Political Science Class
"We live in a society" - political science classes give you a better understanding of society. You'll learn about government, laws, and politics - three things that have remained as central elements of society for pretty much the entirety of human history. You'll also gain a more nuanced understanding of U.S. History and the most politically influential U.S court cases and how these have influenced the development of society.
Taking this class also typically involves learning how to debate, which is another skill that will pretty much always be useful when dealing with other people.
Personal Finance Class
Being able to properly manage personal finances is becoming more and more important. Understanding the costs of retirement, making a down payment for a house, applying for a car loan, addressing substantial amounts of student loan debt load, and making good investments - these are just a few of the many situations that graduating students are going to have to grapple with throughout their lives and future careers.
Rather than waiting until after you've graduated to learn these things by trial and error, consider taking a few college credits in personal finance so you can save yourself the trouble by saving your money.
Public Speaking Class
Public speaking is the #1 most commonly stated fear in the world. Despite this - or maybe because of it - employers consistently say that what they look for most when hiring from among new grads are effective communication skills. We went over this a little bit already in the segment above for classes to improve your writing skills, but just because you can write well doesn't mean you can get away without knowing how to speak effectively.

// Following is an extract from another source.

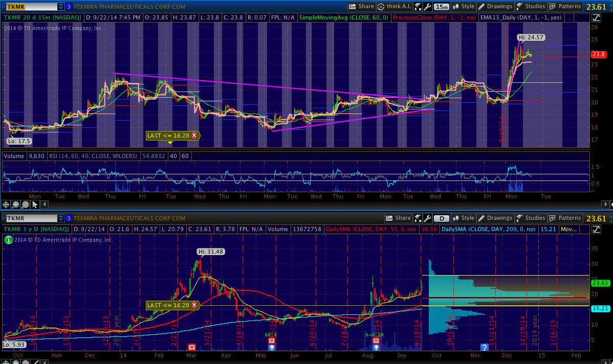This screenshot has width=613, height=364.
Task: Click the crosshair pan tool icon in upper chart
Action: [x=6, y=204]
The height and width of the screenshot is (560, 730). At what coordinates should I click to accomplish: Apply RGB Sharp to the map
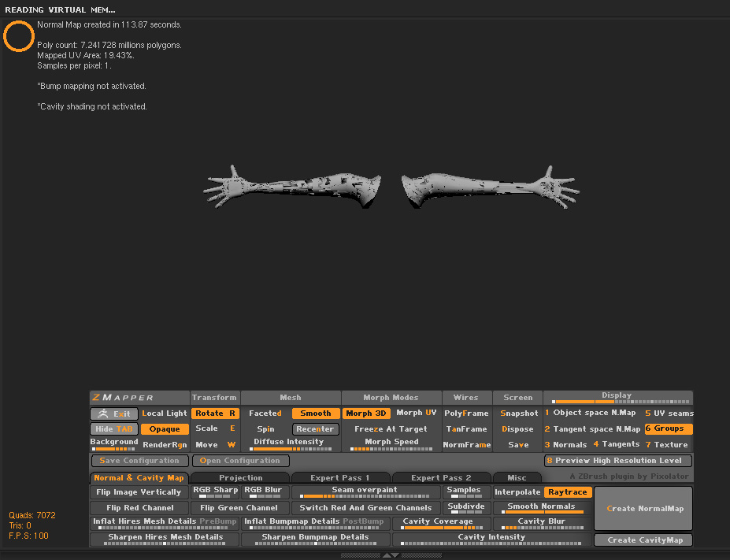pyautogui.click(x=214, y=489)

Of the many things you'll need to do to get through college that you'll probably never have to do again after you graduate, making is probably not among them. So, unless you want to embarrass yourself by speaking at a wedding, an awards ceremony, on live television, or wherever you end up after college, you're should probably take a class in public speaking.
Even if you will only ever need it for a job interview, a public speaking course will improve your ability to effectively and efficiently communicate with your listeners.
Bonus: Foreign Language Classes
If English is your native tongue, you could probably go your whole life without needing to say anything in another language - particularly if you don't plan on visiting another country. But the benefits of knowing how to speak a different language can are more than just "getting by" in a different country.
Being able to speak a foreign language can boost your career; in today's global economy, business-savvy employers who see the trend are prioritizing bilingual and multilingual applicants. After English speakers, the next biggest markets in the U.S. are Spanish and Chinese speakers, so employers will often prefer candidates who can speak English as well as Spanish and/or Chinese to serve all these markets equally.
Advice to High School Students
High school classes are often less technically demanding than college-level classes. But, if you are a high school student preparing to graduate and start your first semester of college, you can still do a lot now to improve your grades and develop your skills.
Talk to your advisor about available high school electives you can take to best improve your chances of college admission. If you plan on taking up a science degree, consider taking extra classes in math. Contact the offices of admission at colleges that interest you about the courses they offer to get a better picture of where you want to take your college career in the future.
Achieving your aspirations and getting into your dream college will be challenging, but you don't have to do it on your own. Don't be afraid to ask for help, whether that involves getting better grades or sending in a stellar college admission essay.
It's never too soon to prepare, and if you're here reading this, you are on the right track.